[PASSAGE TO READ]
○ ○ ○ ○ ○ ○ ○
In late March, a worker in Lepe, Southern Spain, filed a lawsuit against local government authorities, for “violation of the right to water and sanitation as an essential human right.”
Residents of the Lepe settlement in Huelva were informed by Spanish Authorities on Thursday 19th March that they were confined to the settlement to prevent the spread of coronavirus.
Thousands of migrant workers support the multi-million pound soft fruits industry in area. Companies there are thought to supply fruits sold in all major UK supermarkets. Many of the workers live in ‘shanty’ settlements, which are often several km away from the neared water point.
The plaintiff, who hasn’t been named in Spanish press says that he repeatedly requested to be supplied with water and sanitation but that authorities “have done nothing” to provide for local populations.
"There are many people who have nothing to eat and no clean drinking water," Amadou*, who also lives in Lepe told us.
Communities living in the settlements in Huelva say that it is almost impossible for locals to follow health protocols like regular hand washing during the pandemic due to the lack of running water. Residents have to walk or cycle up to several kms to fill water drums for cleaning, cooking and drinking water from the nearest water point.
Inadequate government response
On 15th April, the Spanish government announced €23million to improve conditions in over 100 settlements in Huelva and Almeria. But those in the area are concerned that little will reach the communities and it will not materialise fast enough to meet their urgent needs.
"Really things aren’t going to change in relation to the urgent situation the people in the shantytowns are facing at this moment," José from SOC-SAT union in Almeria says.
Amadou told us at the end of March that those in Lepe were still waiting for support promised by the UME (the relief unit of the Spanish armed forces) in the first weeks of the outbreak. The UME said that it would install showers and provide PPE.
"I can only say I haven’t seen any help arrive.”
Without food or medicine
Although agricultural labourers have been classified as ‘essential workers’ by the Spanish government, many of those in the settlements have been unable to go to the farms, due to limitations of two people per vehicle, or because their companies have shut down.
For workers who rely on their weekly pay, and receive no relief from the companies employing them, the lack of employment is alarming.
"Many of the residents in the settlements have no close family, nor any financial support,” Lamine Camara from the Collective of African Workers told Spanish press. “If the disease does not kill us, hunger will kill us.”
Those who do continue working often say that they are without protections. Workers say they are forced to continue without masks, gloves or respect for the minimum safety distances.
"People are crowded, without protection material and in some greenhouses there is not even water,” Ana Pinto, spokesperson for Colectivo de Jornaleras de Huelva en Lucha (JHL), said in an interview with Spanish press. Ana says JHL has received hundreds of messages from people working on farms in the area who feel concerned for their safety.
For many, stopping work even if at-risk or showing symptoms is not an option. “They are people who live on what they earn from from this harvest,” Ana says.
High risk of infection
The conditions mean that the risk of Covid-19 entering the settlements is high.
○ ○ ○ ○ ○ ○ ○
[EXCERPTED RECORDS]
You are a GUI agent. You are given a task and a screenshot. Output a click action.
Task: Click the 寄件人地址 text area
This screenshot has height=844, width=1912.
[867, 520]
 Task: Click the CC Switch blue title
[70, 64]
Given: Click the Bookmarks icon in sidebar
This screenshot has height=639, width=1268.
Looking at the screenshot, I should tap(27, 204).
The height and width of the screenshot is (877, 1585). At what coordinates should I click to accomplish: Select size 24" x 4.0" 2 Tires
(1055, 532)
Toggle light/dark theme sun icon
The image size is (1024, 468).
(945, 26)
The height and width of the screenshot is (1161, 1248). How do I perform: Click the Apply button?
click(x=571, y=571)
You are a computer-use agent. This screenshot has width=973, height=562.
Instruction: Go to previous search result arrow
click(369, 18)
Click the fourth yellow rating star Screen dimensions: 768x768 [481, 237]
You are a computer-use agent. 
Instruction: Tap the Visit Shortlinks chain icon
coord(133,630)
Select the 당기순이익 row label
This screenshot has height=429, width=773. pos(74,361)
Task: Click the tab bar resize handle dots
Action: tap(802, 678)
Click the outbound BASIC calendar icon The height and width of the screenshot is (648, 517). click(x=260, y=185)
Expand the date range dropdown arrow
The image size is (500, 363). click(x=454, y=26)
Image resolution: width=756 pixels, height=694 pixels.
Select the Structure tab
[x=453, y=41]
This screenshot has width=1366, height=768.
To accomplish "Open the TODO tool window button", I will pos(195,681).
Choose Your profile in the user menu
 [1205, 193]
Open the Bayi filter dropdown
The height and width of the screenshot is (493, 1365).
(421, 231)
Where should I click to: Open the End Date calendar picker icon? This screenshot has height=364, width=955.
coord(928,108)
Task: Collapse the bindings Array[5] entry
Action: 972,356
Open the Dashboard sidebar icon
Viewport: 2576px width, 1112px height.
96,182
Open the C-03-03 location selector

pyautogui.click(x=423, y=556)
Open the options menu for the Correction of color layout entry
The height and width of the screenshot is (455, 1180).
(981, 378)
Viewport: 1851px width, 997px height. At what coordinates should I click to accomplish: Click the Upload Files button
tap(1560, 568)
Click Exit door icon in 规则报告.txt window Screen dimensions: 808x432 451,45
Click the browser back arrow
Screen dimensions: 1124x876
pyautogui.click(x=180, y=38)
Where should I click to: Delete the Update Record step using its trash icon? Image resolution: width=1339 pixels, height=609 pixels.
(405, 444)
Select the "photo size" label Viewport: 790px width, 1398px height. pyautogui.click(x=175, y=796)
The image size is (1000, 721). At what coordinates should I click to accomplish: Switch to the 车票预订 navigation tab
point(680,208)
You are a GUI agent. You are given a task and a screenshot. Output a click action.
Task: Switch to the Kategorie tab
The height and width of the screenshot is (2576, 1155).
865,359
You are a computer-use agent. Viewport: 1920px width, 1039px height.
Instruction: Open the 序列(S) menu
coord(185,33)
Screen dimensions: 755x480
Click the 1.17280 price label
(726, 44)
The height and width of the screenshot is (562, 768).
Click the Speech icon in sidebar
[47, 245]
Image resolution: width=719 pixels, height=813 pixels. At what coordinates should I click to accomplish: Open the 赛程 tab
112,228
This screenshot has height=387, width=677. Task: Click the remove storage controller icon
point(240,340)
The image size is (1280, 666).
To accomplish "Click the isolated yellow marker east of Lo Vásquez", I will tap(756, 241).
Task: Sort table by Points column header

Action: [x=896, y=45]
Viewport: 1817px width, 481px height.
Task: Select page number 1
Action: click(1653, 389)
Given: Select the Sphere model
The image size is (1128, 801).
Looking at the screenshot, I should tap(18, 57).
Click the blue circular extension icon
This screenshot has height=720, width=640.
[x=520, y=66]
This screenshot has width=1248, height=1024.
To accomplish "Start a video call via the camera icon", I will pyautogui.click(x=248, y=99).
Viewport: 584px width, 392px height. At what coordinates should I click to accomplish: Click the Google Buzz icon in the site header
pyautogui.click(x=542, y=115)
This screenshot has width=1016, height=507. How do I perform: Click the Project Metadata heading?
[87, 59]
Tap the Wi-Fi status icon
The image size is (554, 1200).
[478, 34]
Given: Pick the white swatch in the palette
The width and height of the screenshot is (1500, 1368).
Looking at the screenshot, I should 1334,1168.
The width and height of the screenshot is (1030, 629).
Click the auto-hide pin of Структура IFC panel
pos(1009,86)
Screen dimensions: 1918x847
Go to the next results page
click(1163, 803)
○ ○ ○ ○ ○ ○ ○
[LIST OF TASKS]
(1) Answer these questions from the article about the Huelva settlements:
(a) On what day and date were Lepe residents told they were confined to the settlement?
(b) How much money did the Spanish government announce on 15th April?
(c) What did the UME say it would install and provide?
(2) Can you give the part of the article about the Huelva settlements starting at "Thousands of migrant" and ending at "Lepe told us." again, swapping "soft fruits" for "berry"?
(3) How would you render this sentence from the article about the Huelva settlements in Spanish: "The UME said that it would install showers and provide PPE."

[ANSWERS PER TASK]
(1)
(a) Thursday 19th March.
(b) €23 million.
(c) Showers and PPE.

(2)
Thousands of migrant workers support the multi-million pound berry industry in area. Companies there are thought to supply fruits sold in all major UK supermarkets. Many of the workers live in ‘shanty’ settlements, which are often several km away from the neared water point.
The plaintiff, who hasn’t been named in Spanish press says that he repeatedly requested to be supplied with water and sanitation but that authorities “have done nothing” to provide for local populations.
"There are many people who have nothing to eat and no clean drinking water," Amadou*, who also lives in Lepe told us.

(3) La UME dijo que instalaría duchas y proporcionaría EPI.